Abstract 6933: Decoding the archetypes and eco-hubs of triple-negative breast cancer in responses to chemotherapy

Abstract

Abstract Triple-negative breast cancer (TNBC) is a highly aggressive type of breast cancer commonly treated with neoadjuvant chemotherapy (NAC). While about 50% of patients achieve a pathological complete response (pCR), the remainder often develop resistance and metastasis, leading poor survivals. Currently, the factors linking pre-treatment cancer cells and the tumor microenvironment (TME) to NAC response are unclear. To investigate this question, we conducted single-cell RNA sequencing on fresh pre-treatment core biopsy samples collected from patients in the ARTEMIS clinical trial. We identified 13 gene expression meta-programs of cancer cells and about 50 cell states of immune and stromal cell types. Based on the cancer cells alone, we identified four TNBC archetypes at patient-level: luminal secretory-associated (LSA), basal-associated (BA), immunoreactive (IR), and luminal androgen receptor (LAR). Notably, the archetype BA and IR were associated with non-pCR and pCR, respectively. Additionally, we found the TNBC ecosystem was composed of eight eco-hubs, reflecting the co-occurrence patterns of cancer and TME cell states. These eco-hubs revealed different cell community across archetypes and NAC outcomes. For example, an eco-hub with a co-occurrence of interferon response-related cancer cells and immune cells was prevalent in the archetype IR and pCR patients. To facilitate a clinical application, we further developed a 13-gene-based machine learning model to predict NAC response.
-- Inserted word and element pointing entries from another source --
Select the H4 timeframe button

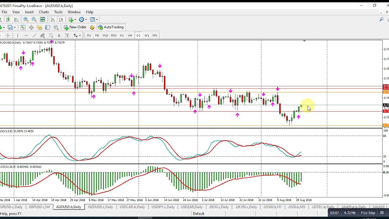tap(130, 36)
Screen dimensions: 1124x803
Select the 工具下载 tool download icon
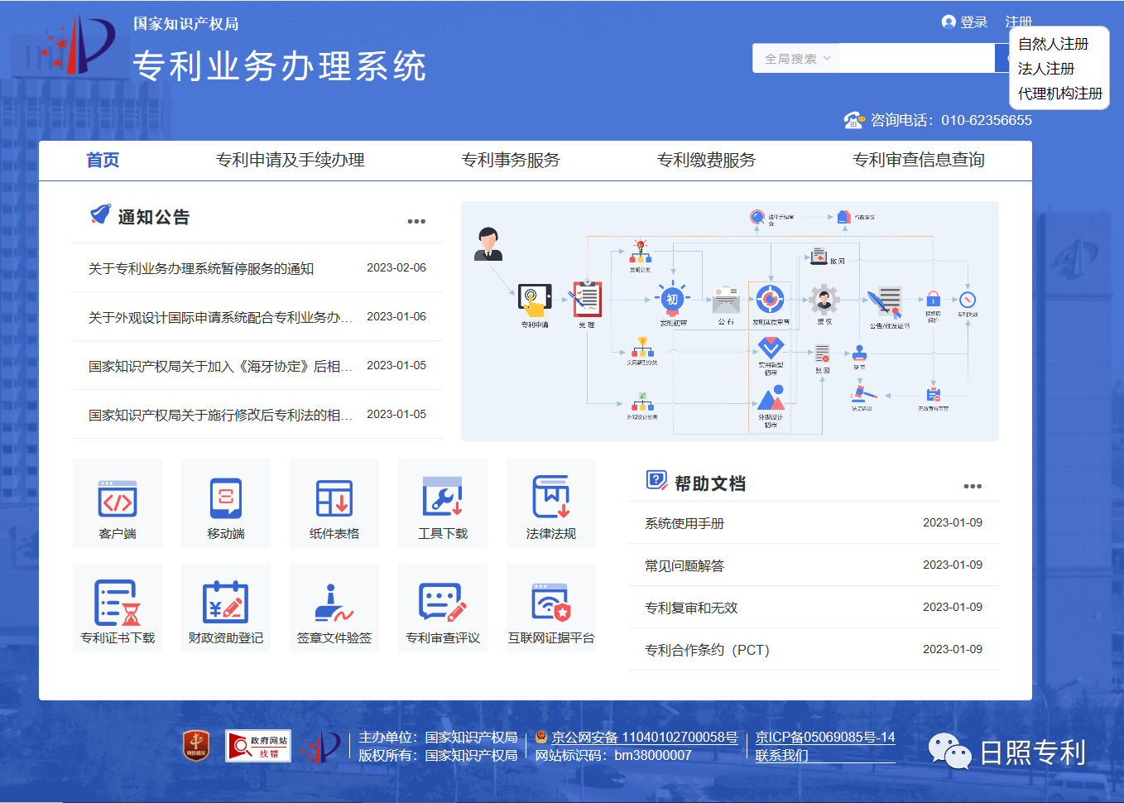tap(443, 502)
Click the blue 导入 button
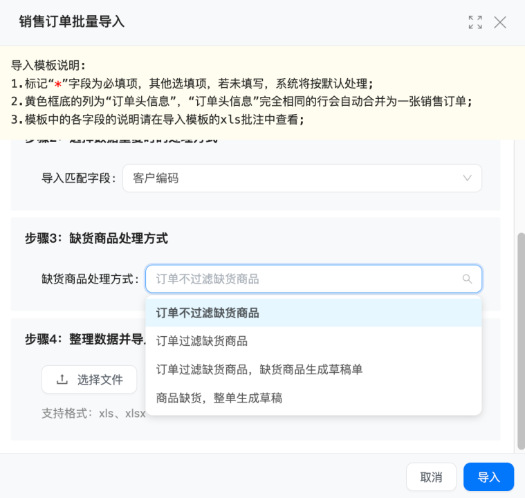 point(488,477)
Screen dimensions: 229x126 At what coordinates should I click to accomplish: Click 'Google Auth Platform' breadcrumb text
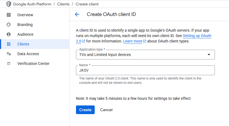(x=32, y=4)
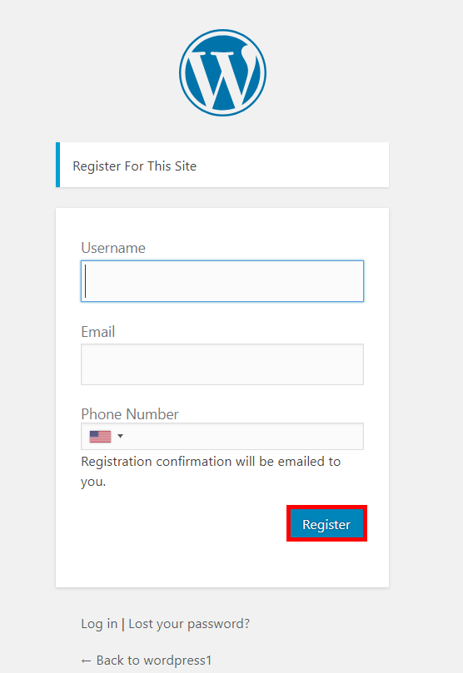This screenshot has height=673, width=463.
Task: Open the Log in link
Action: click(99, 624)
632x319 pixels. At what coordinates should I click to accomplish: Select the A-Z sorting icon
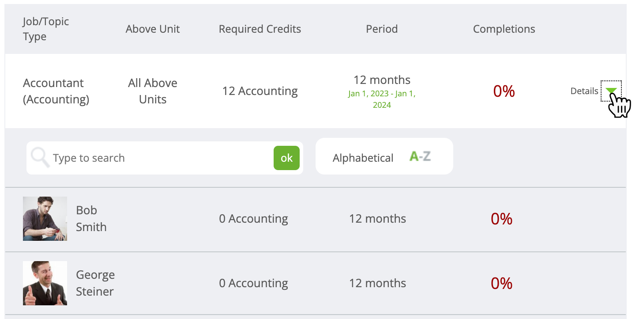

In summary, these results provide new insights into the cellular determinants of TNBC biology and chemotherapeutic response. Citation Format: Yun Yan, Yiyun Lin, Tapsi Kumar, Shanshan Bai, Jianzhuo Li, Tuan Tran, Min Hu, Elizabeth Ravenberg, Maia Rauch, Alyson Clayborn, Alastair Thompson, Bora Lim, Lei Huo, Stacy Moulder, Clinton Yam, Nicholas Navin. Decoding the archetypes and eco-hubs of triple-negative breast cancer in responses to chemotherapy [abstract]. In: Proceedings of the American Association for Cancer Research Annual Meeting 2024; Part 1 (Regular Abstracts); 2024 Apr 5-10; San Diego, CA. Philadelphia (PA): AACR; Cancer Res 2024;84(6_Suppl):Abstract nr 6933.